The right of society to deal freely with the whole province of marriage, divorce, and the family may be conceded. To determine the proper character and sphere of legislation is a very different matter. What is the quality of the existing laws under the interpretation given to them by the courts? Are they adequate to secure proper social control? What is the legitimate aim, and what are the needful limits of future legislation? Should the laws be uniform for the fifty-three states and territories; and, if so, how is uniformity to be attained? These are practical questions with whose solution it is high time that society should more earnestly concern itself.

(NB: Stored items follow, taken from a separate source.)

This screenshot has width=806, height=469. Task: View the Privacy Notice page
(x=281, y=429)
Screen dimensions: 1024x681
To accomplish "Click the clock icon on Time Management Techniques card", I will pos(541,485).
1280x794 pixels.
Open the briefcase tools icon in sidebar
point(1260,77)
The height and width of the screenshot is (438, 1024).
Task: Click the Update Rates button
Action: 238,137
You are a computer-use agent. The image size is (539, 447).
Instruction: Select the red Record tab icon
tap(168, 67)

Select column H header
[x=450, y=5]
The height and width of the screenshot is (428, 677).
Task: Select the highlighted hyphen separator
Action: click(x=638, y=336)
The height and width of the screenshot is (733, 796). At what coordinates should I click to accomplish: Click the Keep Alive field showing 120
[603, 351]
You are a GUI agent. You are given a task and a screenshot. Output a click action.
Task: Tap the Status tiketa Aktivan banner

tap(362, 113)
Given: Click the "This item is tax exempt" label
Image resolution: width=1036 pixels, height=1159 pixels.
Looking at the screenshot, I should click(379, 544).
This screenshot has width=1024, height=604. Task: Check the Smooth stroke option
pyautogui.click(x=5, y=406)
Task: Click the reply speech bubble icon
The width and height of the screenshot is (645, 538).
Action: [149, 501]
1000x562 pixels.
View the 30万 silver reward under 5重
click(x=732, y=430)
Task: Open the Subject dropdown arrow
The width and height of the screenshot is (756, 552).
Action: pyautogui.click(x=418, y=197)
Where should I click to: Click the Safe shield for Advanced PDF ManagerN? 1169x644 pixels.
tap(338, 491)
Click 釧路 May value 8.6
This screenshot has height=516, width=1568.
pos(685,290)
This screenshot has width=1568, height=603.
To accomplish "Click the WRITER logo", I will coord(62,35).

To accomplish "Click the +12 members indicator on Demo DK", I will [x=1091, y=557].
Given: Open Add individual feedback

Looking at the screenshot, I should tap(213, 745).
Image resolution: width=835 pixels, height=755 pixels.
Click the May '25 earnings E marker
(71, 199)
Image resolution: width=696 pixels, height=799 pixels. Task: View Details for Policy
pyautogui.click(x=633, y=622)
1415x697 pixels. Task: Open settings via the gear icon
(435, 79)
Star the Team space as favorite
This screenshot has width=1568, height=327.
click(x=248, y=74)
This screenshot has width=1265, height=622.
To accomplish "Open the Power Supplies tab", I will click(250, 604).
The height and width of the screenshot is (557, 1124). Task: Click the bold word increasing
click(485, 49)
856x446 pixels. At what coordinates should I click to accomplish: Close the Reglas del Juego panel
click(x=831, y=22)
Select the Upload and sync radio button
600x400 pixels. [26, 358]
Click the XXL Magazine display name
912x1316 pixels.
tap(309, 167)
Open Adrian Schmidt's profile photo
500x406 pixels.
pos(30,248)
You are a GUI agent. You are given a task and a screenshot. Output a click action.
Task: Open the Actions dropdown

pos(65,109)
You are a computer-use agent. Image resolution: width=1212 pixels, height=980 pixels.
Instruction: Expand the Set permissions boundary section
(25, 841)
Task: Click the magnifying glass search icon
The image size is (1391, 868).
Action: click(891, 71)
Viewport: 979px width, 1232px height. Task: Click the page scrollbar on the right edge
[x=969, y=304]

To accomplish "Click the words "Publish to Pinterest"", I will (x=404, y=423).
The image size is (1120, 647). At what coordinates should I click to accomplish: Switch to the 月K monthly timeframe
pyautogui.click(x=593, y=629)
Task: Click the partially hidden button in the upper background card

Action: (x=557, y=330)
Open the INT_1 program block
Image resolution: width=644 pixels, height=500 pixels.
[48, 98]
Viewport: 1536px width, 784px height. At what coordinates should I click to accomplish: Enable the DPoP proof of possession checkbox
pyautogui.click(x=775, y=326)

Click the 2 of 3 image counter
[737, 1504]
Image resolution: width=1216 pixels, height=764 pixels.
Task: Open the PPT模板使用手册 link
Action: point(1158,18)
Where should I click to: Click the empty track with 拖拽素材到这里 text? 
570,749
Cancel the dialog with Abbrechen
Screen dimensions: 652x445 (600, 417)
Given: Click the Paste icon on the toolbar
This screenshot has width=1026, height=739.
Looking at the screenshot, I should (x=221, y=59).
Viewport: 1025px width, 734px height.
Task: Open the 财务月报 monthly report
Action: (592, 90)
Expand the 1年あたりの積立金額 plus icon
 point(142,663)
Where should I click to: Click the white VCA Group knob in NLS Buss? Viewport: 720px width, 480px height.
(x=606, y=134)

a) The statutes and the common-law marriage.—The defects in the matrimonial laws of the United States are many and grave; but perhaps the chief obstacle in the way of securing a proper social control is the general recognition of the validity of the so-called "common-law marriage." Almost everywhere the public celebration of wedlock is intended by the statute; and in nearly all the states a license or certificate is required before the solemnization may take place. Yet, according to the prevailing doctrine, as expressed in judicial decisions or in the statutes themselves, these provisions are interpreted as merely "directory," not "mandatory;" and marriage contracts made in total disregard of them, by words of mutual present consent, are sustained as valid, although the prescribed penalties may be enforced for violation of the written law. In short, the vicious mediæval distinction between validity and legality is retained as an element of common matrimonial law in the United States.[594]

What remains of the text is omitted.